Here are some candidates with similarly large metadata counts. Report links come from Googling "Excessive number of items for * DocumentAncestors" (which comes from exiftool, apparently used by VirusTotal).

Here's a jpg or mp3 (report), a png with spam text (report), a png alone (report), and two with the same md5 (31a02712515ace35f1a593c14a7b5150), but this one starts with "0," like your example does. png (report) and a live sample png samsung tablet (SAMPLE). The sample comes from the hash; the others did not produce samples.

A histogram from the "samsung" sample (I quickly split out each byte of 107,000 entries, sorted and sent them through 'uniq') may be of limited utility, except to show that the bytes aren't completely random. This may be expected given how some operations are probably encoded, but I was assuming a programming error that generated purely random UUIDs. This isn't the prettiest picture so I can work on that. Decimal 17 (0x11) is the large spike at bottom.
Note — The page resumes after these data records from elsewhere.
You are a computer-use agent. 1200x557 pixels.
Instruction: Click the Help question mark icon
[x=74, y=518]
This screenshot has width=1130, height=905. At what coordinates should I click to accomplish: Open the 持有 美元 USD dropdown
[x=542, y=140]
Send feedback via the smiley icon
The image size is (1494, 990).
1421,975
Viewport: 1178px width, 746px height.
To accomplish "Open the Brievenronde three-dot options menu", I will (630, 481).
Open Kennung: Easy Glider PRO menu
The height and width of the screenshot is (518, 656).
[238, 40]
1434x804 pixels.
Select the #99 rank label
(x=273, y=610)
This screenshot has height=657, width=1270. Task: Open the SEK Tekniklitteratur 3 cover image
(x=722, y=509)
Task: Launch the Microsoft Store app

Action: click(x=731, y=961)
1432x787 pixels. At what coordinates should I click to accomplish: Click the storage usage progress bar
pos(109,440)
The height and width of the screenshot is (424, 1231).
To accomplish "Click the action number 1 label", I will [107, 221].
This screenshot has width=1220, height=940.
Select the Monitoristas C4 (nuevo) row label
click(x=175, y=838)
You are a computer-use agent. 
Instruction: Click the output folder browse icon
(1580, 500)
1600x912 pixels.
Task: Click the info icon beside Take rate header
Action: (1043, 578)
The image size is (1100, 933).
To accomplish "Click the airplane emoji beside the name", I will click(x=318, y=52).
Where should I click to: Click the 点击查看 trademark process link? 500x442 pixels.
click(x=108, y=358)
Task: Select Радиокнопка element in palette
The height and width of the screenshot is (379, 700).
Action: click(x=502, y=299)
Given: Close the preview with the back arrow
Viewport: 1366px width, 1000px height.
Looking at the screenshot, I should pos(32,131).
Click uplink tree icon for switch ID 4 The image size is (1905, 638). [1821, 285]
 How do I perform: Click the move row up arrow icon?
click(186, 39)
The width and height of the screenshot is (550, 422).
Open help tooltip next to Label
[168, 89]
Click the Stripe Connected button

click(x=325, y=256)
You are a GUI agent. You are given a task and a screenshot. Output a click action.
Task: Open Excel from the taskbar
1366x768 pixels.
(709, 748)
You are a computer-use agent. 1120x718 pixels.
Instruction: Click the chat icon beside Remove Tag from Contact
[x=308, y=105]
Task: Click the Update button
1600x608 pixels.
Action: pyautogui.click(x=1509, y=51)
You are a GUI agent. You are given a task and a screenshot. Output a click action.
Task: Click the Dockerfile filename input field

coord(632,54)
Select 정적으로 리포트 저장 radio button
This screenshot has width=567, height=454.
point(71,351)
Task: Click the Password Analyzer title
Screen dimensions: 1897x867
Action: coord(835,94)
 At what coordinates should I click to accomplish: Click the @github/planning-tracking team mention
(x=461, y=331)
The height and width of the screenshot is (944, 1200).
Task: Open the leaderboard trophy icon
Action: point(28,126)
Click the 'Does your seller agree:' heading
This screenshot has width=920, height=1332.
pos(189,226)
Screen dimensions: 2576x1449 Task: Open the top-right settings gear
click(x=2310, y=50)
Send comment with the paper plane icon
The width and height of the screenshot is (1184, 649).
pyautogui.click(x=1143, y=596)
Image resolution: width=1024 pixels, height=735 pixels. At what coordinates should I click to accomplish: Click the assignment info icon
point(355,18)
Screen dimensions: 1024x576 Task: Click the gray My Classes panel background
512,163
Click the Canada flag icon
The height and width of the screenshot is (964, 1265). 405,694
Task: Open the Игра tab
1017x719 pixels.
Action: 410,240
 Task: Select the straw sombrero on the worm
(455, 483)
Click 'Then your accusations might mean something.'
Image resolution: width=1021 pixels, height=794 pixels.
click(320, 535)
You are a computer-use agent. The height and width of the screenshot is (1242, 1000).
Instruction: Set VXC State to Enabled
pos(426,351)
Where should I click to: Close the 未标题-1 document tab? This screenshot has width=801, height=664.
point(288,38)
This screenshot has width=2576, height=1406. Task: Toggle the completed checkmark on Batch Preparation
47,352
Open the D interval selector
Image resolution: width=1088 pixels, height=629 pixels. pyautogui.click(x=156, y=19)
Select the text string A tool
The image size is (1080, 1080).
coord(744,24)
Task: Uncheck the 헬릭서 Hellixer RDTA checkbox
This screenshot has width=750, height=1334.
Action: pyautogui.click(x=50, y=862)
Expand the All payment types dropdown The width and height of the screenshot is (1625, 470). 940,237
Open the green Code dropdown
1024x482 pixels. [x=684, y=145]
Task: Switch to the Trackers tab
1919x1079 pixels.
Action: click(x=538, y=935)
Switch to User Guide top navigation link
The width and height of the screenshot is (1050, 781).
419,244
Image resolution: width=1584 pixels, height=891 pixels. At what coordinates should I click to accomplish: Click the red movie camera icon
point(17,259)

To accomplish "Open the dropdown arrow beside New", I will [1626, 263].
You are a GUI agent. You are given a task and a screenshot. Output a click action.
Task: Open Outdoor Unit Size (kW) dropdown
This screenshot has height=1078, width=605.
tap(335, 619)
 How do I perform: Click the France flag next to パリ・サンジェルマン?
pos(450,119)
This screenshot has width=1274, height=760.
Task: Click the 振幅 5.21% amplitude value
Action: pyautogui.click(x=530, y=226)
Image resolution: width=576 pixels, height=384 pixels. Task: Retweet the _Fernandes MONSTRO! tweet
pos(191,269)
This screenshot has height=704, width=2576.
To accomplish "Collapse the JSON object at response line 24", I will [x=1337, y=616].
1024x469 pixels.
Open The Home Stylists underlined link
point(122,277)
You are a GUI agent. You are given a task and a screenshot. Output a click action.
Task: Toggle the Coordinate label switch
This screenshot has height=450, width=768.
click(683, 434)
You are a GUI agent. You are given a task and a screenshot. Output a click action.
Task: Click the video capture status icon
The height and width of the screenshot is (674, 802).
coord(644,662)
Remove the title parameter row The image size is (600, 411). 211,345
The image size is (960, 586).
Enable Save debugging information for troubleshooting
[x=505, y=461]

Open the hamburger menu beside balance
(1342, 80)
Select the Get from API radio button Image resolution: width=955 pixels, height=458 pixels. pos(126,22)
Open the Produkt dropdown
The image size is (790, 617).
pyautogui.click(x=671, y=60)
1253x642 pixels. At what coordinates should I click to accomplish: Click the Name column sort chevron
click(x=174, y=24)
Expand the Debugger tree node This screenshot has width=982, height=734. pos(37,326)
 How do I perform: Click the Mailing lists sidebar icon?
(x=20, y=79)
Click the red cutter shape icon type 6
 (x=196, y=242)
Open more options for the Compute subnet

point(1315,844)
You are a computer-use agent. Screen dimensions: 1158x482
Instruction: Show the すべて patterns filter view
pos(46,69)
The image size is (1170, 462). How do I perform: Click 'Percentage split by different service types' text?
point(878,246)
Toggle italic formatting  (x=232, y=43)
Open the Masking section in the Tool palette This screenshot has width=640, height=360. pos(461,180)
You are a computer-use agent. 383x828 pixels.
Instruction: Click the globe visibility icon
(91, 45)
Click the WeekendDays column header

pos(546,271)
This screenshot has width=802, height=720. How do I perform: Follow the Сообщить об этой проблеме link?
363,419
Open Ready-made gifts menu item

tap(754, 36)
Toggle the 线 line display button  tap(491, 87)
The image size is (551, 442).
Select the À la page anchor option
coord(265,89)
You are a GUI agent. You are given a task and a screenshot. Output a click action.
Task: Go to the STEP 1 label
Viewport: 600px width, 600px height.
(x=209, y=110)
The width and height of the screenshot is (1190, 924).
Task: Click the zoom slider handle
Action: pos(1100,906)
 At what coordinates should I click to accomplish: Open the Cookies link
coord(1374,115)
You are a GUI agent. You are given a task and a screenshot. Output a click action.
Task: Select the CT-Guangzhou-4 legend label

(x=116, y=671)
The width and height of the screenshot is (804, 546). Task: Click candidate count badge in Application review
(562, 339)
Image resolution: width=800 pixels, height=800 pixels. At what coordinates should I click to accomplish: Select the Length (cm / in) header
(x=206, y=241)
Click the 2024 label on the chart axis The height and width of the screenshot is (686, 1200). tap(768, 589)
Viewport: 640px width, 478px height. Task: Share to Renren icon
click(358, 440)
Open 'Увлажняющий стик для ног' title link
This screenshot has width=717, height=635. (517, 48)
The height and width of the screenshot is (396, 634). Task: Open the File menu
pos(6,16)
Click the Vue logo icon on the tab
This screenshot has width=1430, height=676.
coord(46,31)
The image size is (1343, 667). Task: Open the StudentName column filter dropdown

00-FF along left side, count on bottom

I tried some experiments to see if there might be some encoded data (also the point of the histogram) but have mostly approached it as just metadata generated while a file is processed.

Here are some additional pursuits:

Another forum post at Adobe Photoshop CC is creating problematic JPEGs that make OSX Preview.app lose its mind with a linked file (Note4Cover1.jpg) that's just as large but not as nicely formatted inside.

Someone else with an excessive number of items, I think this link suggests how to remove the extra data (warning that it may remove stuff you want):

exiftool -xmp:all= -tagsfromfile @ "-all:all<xmp:all" FILE

A caveat: I found that opening and saving with a new name using GIMP removed the data regardless of the checkboxes being set to save it. It seems like that's not supposed to happen according to the standards linked by other answers here.

And finally, differ (differ.readthedocs.org) is an image reporting library. I haven't evaluated it because while it looks useful and dumps stats from may tools (like exiftool and imagemagick) it might be a little tricky to set up (github). It still might be useful for forensic data.